--- ACTIVITY ---
The listing below should be written out word for word, with its pictures removed.

--- RECORDS SUPPLIED ---
*** Begin section ***

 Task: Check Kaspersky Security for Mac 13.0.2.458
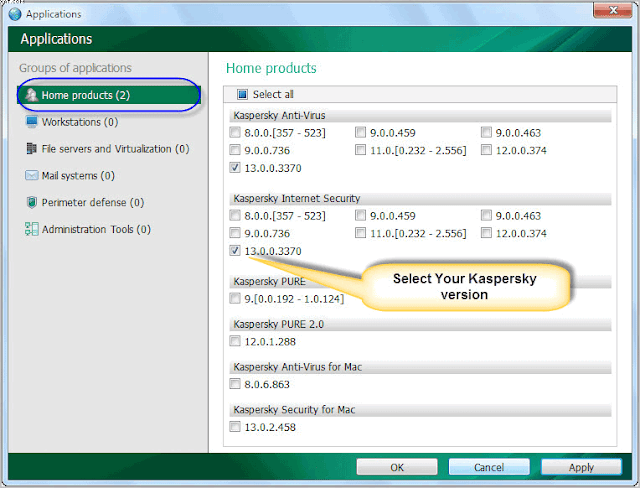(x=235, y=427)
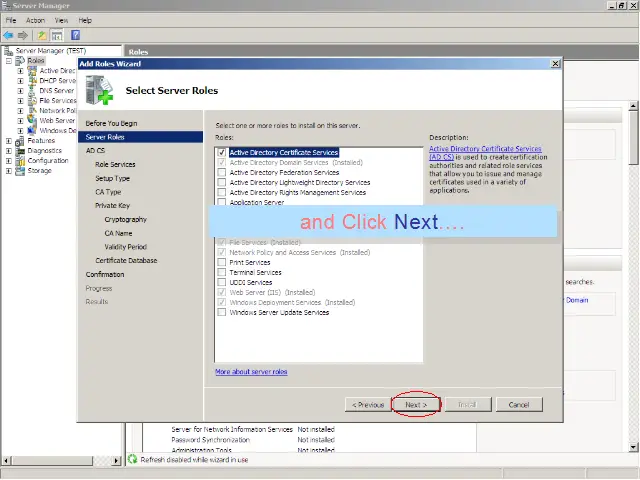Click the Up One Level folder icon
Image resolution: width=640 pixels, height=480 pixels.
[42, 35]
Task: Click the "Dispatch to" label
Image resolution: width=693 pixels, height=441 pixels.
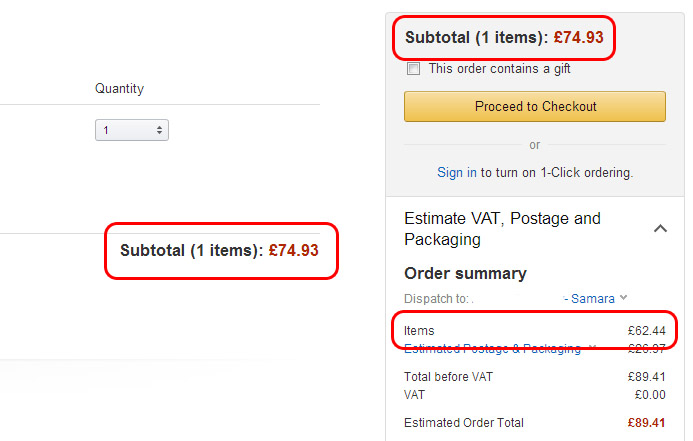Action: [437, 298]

*** End section ***

--- EXERCISE ANSWER ---
 Task: Check Kaspersky Security for Mac 13.0.2.458
(x=235, y=427)
Click the Up One Level folder icon
Image resolution: width=640 pixels, height=480 pixels.
[42, 35]
Task: Click the "Dispatch to" label
Image resolution: width=693 pixels, height=441 pixels.
Action: [437, 298]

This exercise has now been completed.